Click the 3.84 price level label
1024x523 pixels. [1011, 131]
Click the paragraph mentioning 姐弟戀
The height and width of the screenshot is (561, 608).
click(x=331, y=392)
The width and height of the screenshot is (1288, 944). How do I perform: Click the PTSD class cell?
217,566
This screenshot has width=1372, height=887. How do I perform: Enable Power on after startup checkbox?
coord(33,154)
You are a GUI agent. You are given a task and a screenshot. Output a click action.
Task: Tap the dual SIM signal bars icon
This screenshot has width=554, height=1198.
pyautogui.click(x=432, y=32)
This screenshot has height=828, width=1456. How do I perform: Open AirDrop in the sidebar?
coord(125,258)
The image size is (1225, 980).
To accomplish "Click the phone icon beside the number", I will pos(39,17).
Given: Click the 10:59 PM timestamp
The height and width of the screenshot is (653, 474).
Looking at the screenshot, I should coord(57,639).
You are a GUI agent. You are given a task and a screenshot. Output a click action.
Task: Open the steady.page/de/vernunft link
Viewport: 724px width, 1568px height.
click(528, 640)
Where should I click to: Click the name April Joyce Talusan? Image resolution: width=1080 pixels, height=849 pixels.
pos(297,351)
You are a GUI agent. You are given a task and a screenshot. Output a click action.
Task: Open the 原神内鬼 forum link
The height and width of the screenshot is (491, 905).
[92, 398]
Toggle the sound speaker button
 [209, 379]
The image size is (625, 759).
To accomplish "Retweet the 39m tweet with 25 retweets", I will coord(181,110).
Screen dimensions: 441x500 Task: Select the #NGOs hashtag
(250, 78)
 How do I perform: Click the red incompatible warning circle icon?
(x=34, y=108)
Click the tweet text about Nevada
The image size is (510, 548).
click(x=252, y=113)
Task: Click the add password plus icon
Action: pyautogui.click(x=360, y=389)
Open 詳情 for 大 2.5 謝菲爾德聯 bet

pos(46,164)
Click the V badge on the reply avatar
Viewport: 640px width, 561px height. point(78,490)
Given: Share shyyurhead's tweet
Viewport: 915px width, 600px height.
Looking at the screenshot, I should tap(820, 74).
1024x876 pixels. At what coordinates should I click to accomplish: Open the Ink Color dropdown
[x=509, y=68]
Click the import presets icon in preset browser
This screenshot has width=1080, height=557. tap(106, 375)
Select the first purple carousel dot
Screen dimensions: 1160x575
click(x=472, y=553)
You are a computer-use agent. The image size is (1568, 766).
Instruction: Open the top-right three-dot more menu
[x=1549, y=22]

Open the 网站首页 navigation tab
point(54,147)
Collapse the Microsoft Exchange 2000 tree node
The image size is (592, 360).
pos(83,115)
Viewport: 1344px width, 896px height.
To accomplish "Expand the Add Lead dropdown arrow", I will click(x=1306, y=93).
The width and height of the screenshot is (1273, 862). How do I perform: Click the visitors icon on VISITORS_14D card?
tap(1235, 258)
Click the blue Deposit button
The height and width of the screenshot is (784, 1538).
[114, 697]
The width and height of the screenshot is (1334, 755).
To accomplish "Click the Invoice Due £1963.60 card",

**Exercise**. Your task is to quote the lines above, beginning with the first and ending with the one that holds "Given: Click the 10:59 PM timestamp".

**Answer below**.
Click the 3.84 price level label
1024x523 pixels. [1011, 131]
Click the paragraph mentioning 姐弟戀
The height and width of the screenshot is (561, 608).
click(x=331, y=392)
The width and height of the screenshot is (1288, 944). How do I perform: Click the PTSD class cell?
217,566
This screenshot has width=1372, height=887. How do I perform: Enable Power on after startup checkbox?
coord(33,154)
You are a GUI agent. You are given a task and a screenshot. Output a click action.
Task: Tap the dual SIM signal bars icon
This screenshot has width=554, height=1198.
pyautogui.click(x=432, y=32)
This screenshot has height=828, width=1456. How do I perform: Open AirDrop in the sidebar?
coord(125,258)
The image size is (1225, 980).
To accomplish "Click the phone icon beside the number", I will pos(39,17).
Given: Click the 10:59 PM timestamp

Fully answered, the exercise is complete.